▶ _WORK TO COMPLETE_:
**a.** According to the profile of Jonatha Brooke, what was the first song she taught herself on the guitar her father gave her?
**b.** Reproduce the passage of the Jonatha Brooke profile starting with "Brooke’s first stab" and going on through "in the House.".

▶ _EXCERPTED TEXT_:
════════

Jonatha Brooke

Jonatha Brooke

Folk-pop singer-songwriter Jonatha Brooke, who was born in Chicago in 1964 but moved to the Boston suburbs with her family before she was a year old, clearly remembers the wide range of music her older brothers were putting on the turntable long before she got a guitar. She says she heard everything from Joni Mitchell to The Who, but the first song she taught herself when her father gave her a guitar for Christmas when she was 12 was America’s “A Horse with No Name.”

The Story, Grace in Gravity, The Angel in the House

By the time she was in seventh grade, she was playing in a band called Science Function. During her freshman year at Amherst College in 1981, two important things happened: first, she discovered The Roches and began experimenting with open tuning to get some of their sounds; second, she met singer-guitarist Jennifer Kimball at an audition for the college a cappella group, The Sabrinas, which resulted in the pair forming the harmony-drenched folk duo Jonatha & Jennifer, which morphed into The Story.

Brooke’s first stab at songwriting was during her sophomore year at Amherst, when an assignment to put original music to any e.e. cummings poem became The Story’s song “Love Is More Thicker Than Forget.” The duo moved to Boston after college, recorded a demo called Over Oceans that landed them a deal with Green Linnet Records and recorded their first album, 1991’s Grace in Gravity. After signing with Elektra, they cut 1993’s The Angel in the House.

Going solo, Becoming a multi-instrumentalist, Film/television

Kimball left the duo to work at a publishing firm while their third LP, Plumb, was taking shape, and it became a Brooke solo project. Several more solo albums followed, with many tunes featuring folkie ideas accompanied by jazzy chords. Brooke, who was working at a dance company but left to concentrate on guitar, singing and writing, turned herself into a multi-instrumentalist by learning piano, mandolin and kalimba.

Along with her original material, Brooke has recorded covers of James Taylors “Fire and Rain” and The Beatles’ “Across the Universe,” among others, and, with the blessing of his daughter Nora, put original music to some of Woody Guthrie’s unpublished lyrics for her 2008 album The Works. She’s co-written songs with Katy Perry and The Courtyard Hounds, written for four Disney films – including Return To Neverland, where she wrote and sang “I’ll Try” and sang the opening song, “Second Star To The Right” – and has written material for a variety of television shows (including the theme song for the series Dollhouse).

════════

▶ _STORED DATA_:
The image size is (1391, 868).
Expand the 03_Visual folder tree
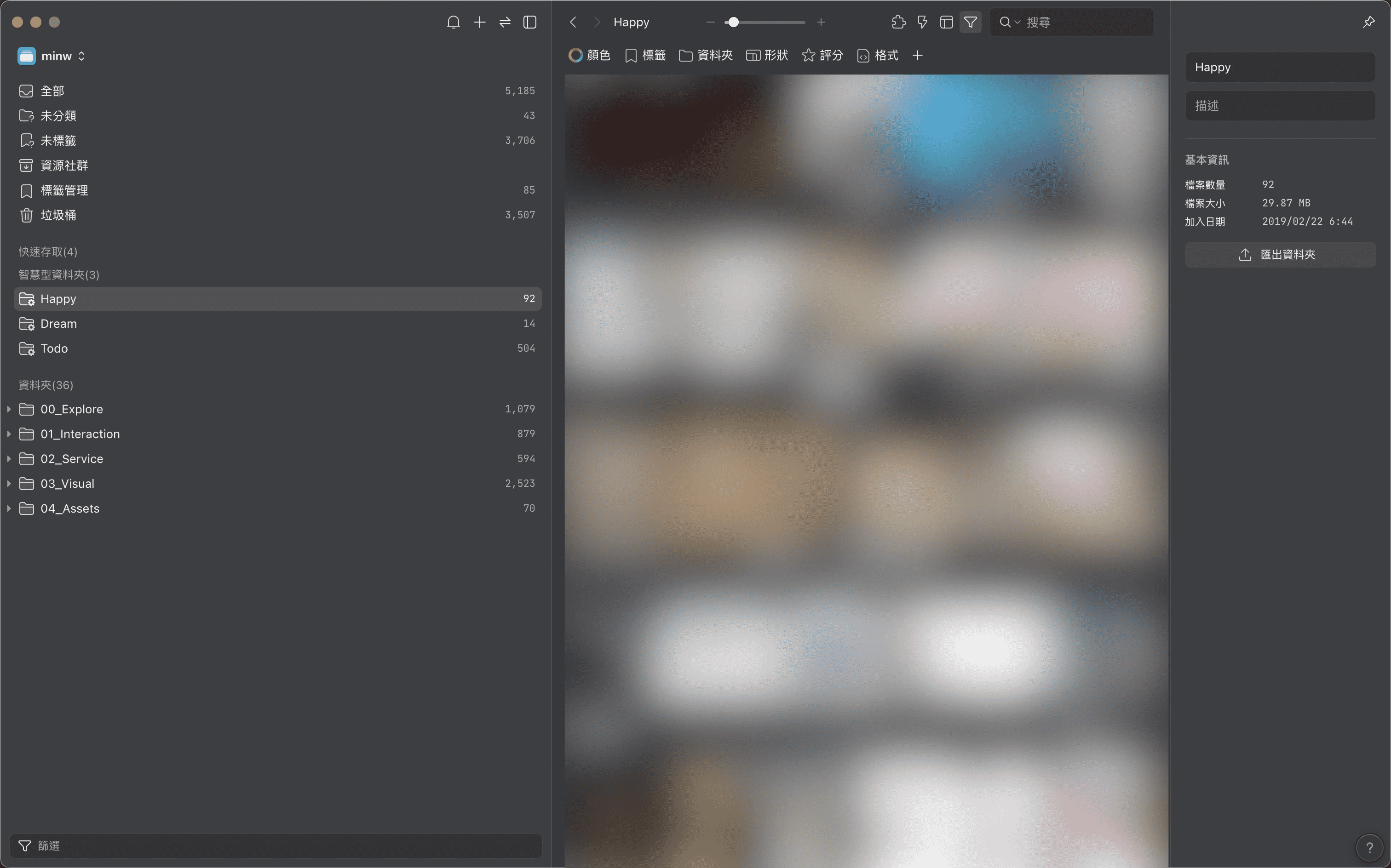(x=9, y=483)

════════

▶ _SOLUTIONS IN ORDER_:
**a.** America's "A Horse with No Name."

**b.**
Brooke’s first stab at songwriting was during her sophomore year at Amherst, when an assignment to put original music to any e.e. cummings poem became The Story’s song “Love Is More Thicker Than Forget.” The duo moved to Boston after college, recorded a demo called Over Oceans that landed them a deal with Green Linnet Records and recorded their first album, 1991’s Grace in Gravity. After signing with Elektra, they cut 1993’s The Angel in the House.